Activity: The listing below must be reproduced in full, exactly as written.

........

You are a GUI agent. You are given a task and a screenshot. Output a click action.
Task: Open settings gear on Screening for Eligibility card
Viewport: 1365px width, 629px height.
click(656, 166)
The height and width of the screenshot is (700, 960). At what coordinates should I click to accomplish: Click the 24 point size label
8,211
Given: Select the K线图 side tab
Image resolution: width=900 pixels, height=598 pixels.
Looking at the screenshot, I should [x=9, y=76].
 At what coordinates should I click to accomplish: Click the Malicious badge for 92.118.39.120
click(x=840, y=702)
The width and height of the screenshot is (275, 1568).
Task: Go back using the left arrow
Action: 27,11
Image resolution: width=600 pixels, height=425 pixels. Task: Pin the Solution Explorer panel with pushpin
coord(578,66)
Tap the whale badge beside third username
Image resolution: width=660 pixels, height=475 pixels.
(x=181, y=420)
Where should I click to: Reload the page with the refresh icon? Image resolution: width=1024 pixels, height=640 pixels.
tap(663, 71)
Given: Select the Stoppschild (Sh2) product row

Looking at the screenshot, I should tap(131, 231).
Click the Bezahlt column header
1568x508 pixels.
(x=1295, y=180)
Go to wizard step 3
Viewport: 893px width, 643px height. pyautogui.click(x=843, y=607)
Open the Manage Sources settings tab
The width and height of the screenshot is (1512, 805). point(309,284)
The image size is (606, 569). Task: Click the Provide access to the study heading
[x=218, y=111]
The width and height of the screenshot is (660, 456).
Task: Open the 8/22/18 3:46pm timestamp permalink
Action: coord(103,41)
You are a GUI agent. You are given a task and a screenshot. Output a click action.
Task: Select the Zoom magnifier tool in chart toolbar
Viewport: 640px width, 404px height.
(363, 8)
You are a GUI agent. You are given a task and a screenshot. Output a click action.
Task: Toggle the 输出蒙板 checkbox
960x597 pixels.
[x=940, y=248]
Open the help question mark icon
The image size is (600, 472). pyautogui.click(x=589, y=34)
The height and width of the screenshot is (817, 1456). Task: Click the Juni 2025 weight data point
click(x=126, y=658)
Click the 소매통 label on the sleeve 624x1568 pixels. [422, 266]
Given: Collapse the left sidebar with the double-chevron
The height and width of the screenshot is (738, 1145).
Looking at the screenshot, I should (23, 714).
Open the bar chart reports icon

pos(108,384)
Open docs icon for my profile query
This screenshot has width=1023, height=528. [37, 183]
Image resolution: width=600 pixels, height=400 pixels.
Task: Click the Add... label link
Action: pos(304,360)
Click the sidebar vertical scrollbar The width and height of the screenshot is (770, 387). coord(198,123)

........

Exercise response:
You are a GUI agent. You are given a task and a screenshot. Output a click action.
Task: Open settings gear on Screening for Eligibility card
Viewport: 1365px width, 629px height.
click(656, 166)
The height and width of the screenshot is (700, 960). At what coordinates should I click to accomplish: Click the 24 point size label
8,211
Given: Select the K线图 side tab
Image resolution: width=900 pixels, height=598 pixels.
Looking at the screenshot, I should [x=9, y=76].
 At what coordinates should I click to accomplish: Click the Malicious badge for 92.118.39.120
click(x=840, y=702)
The width and height of the screenshot is (275, 1568).
Task: Go back using the left arrow
Action: 27,11
Image resolution: width=600 pixels, height=425 pixels. Task: Pin the Solution Explorer panel with pushpin
coord(578,66)
Tap the whale badge beside third username
Image resolution: width=660 pixels, height=475 pixels.
(x=181, y=420)
Where should I click to: Reload the page with the refresh icon? Image resolution: width=1024 pixels, height=640 pixels.
tap(663, 71)
Given: Select the Stoppschild (Sh2) product row

Looking at the screenshot, I should tap(131, 231).
Click the Bezahlt column header
1568x508 pixels.
(x=1295, y=180)
Go to wizard step 3
Viewport: 893px width, 643px height. pyautogui.click(x=843, y=607)
Open the Manage Sources settings tab
The width and height of the screenshot is (1512, 805). point(309,284)
The image size is (606, 569). Task: Click the Provide access to the study heading
[x=218, y=111]
The width and height of the screenshot is (660, 456).
Task: Open the 8/22/18 3:46pm timestamp permalink
Action: coord(103,41)
You are a GUI agent. You are given a task and a screenshot. Output a click action.
Task: Select the Zoom magnifier tool in chart toolbar
Viewport: 640px width, 404px height.
(363, 8)
You are a GUI agent. You are given a task and a screenshot. Output a click action.
Task: Toggle the 输出蒙板 checkbox
960x597 pixels.
[x=940, y=248]
Open the help question mark icon
The image size is (600, 472). pyautogui.click(x=589, y=34)
The height and width of the screenshot is (817, 1456). Task: Click the Juni 2025 weight data point
click(x=126, y=658)
Click the 소매통 label on the sleeve 624x1568 pixels. [422, 266]
Given: Collapse the left sidebar with the double-chevron
The height and width of the screenshot is (738, 1145).
Looking at the screenshot, I should (23, 714).
Open the bar chart reports icon

pos(108,384)
Open docs icon for my profile query
This screenshot has width=1023, height=528. [37, 183]
Image resolution: width=600 pixels, height=400 pixels.
Task: Click the Add... label link
Action: pos(304,360)
Click the sidebar vertical scrollbar The width and height of the screenshot is (770, 387). coord(198,123)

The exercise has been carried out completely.